For that reason, Dr. Sharp and colleagues at the Harvard- and MIT-affiliated Broad Institute have started research “to get a better idea of the genetics and the way genetics interplays with the environment.
“A big part of the study is in collecting DNA from dogs who have had and have not yet had GDV,” she says. Right now, she and her collaborating Tufts scientists are asking the public for blood samples of dogs who have already bloated, from which DNA can be examined.
“The ultimate goal,” says Dr. Sharp, “is to identify one or more genetic mutations associated with GDV. Then we hope to be able to develop a test and make it commercially available so breeders can test their dogs and engage in selective breeding, not using bitches and sires who have the telltale DNA. That will reduce the prevalence in the at-risk breeds over time.

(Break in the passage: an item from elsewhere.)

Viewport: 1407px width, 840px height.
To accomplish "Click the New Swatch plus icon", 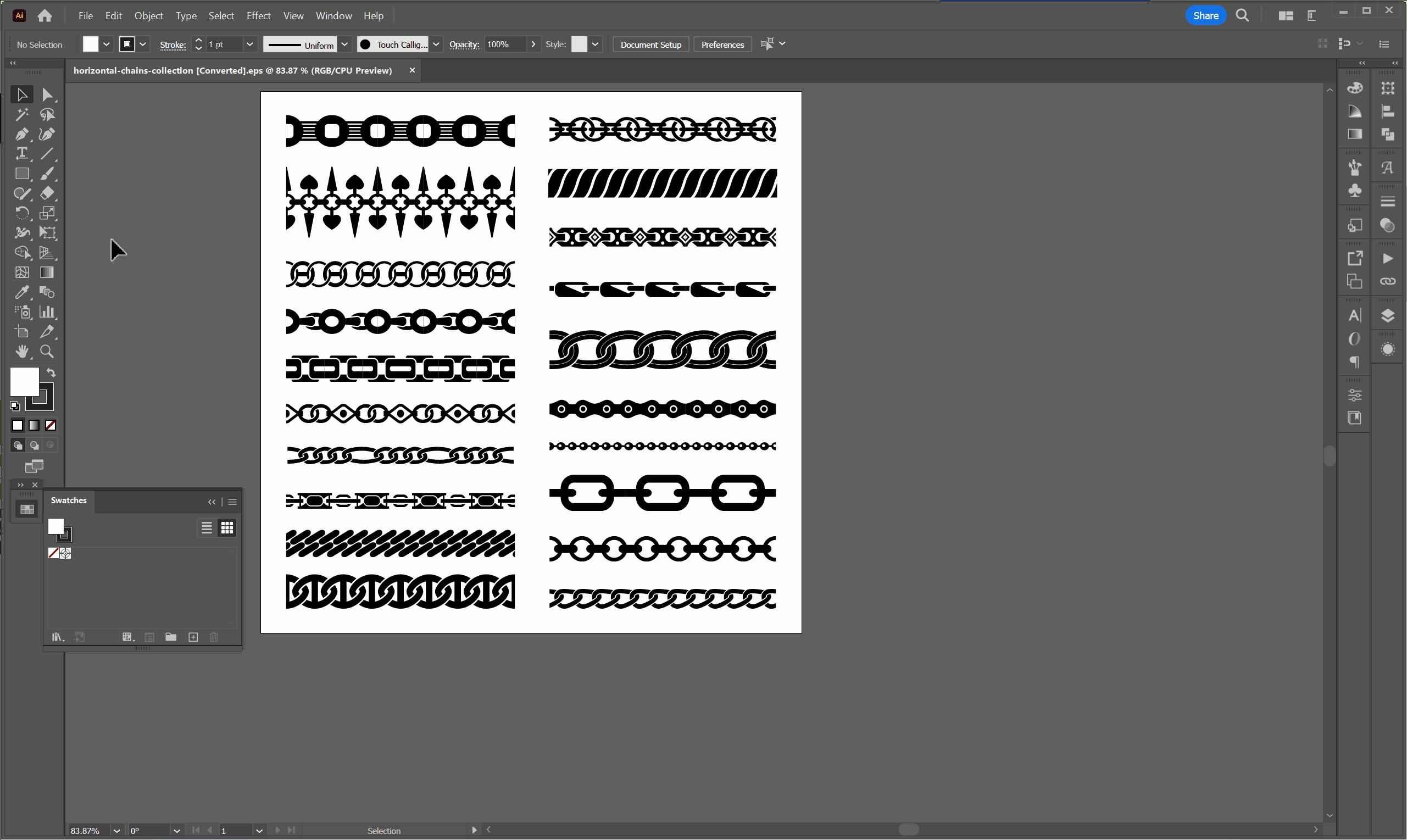I will 193,637.
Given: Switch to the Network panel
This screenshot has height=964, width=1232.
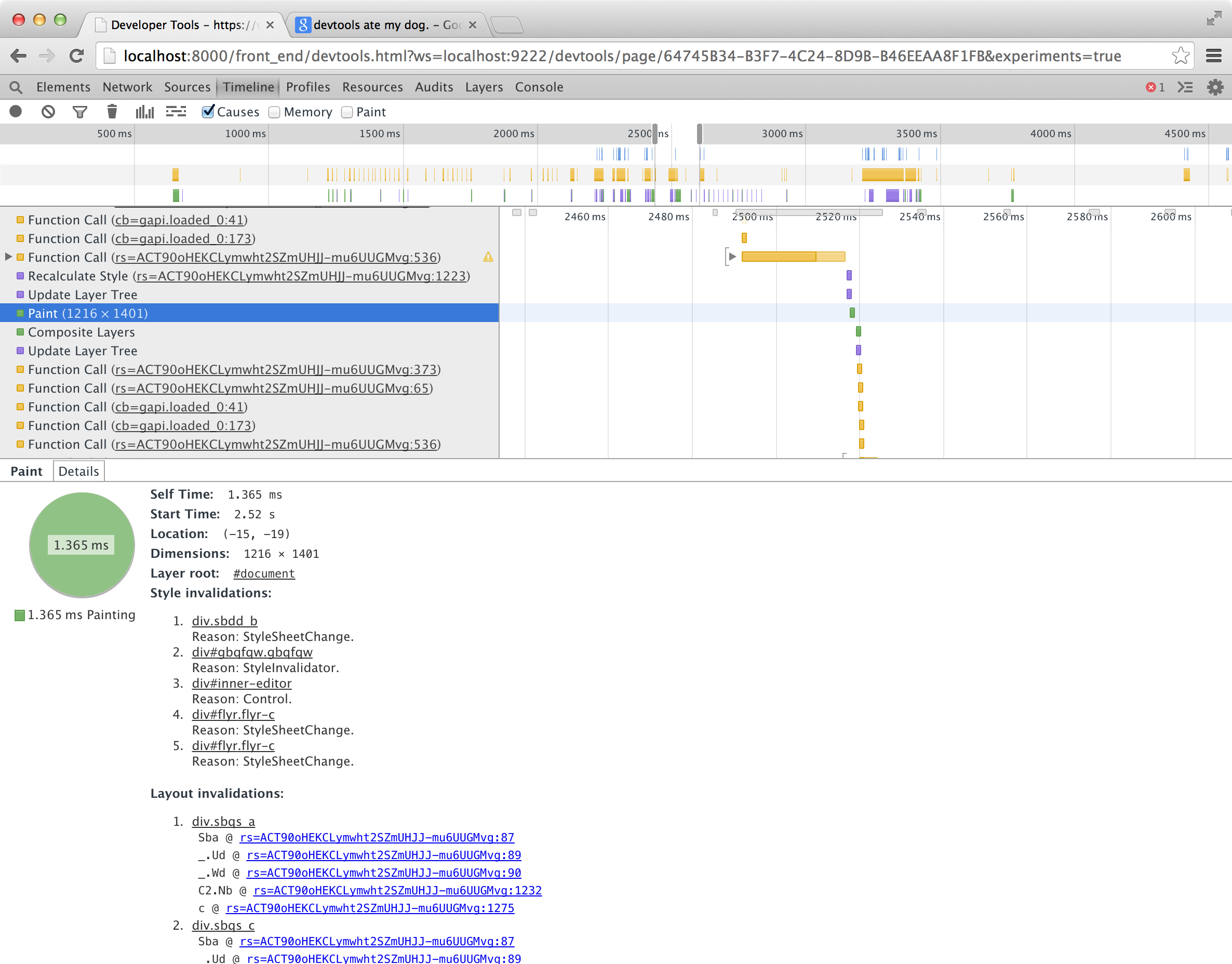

“I don’t expect that we’re going to be able to solve this puzzle overnight,” Dr. Sharp says. “But nobody’s been able to make inroads into this yet at all. We’ll have answers we never had before. We should have initial results in about 12 months. All told, the project will take about 10 years. But there’ll definitely be some preliminary genetic analyses within the first year. Then we’ll keep working on it to slowly but surely get extra pieces of the puzzle to fit into the picture.
“Even a decade ago, before we had mapped out the entire dog genome, we couldn’t have tackled this,” she adds. “We’re definitely at the right time to start tackling big, complex disease questions such as those involved with bloat.”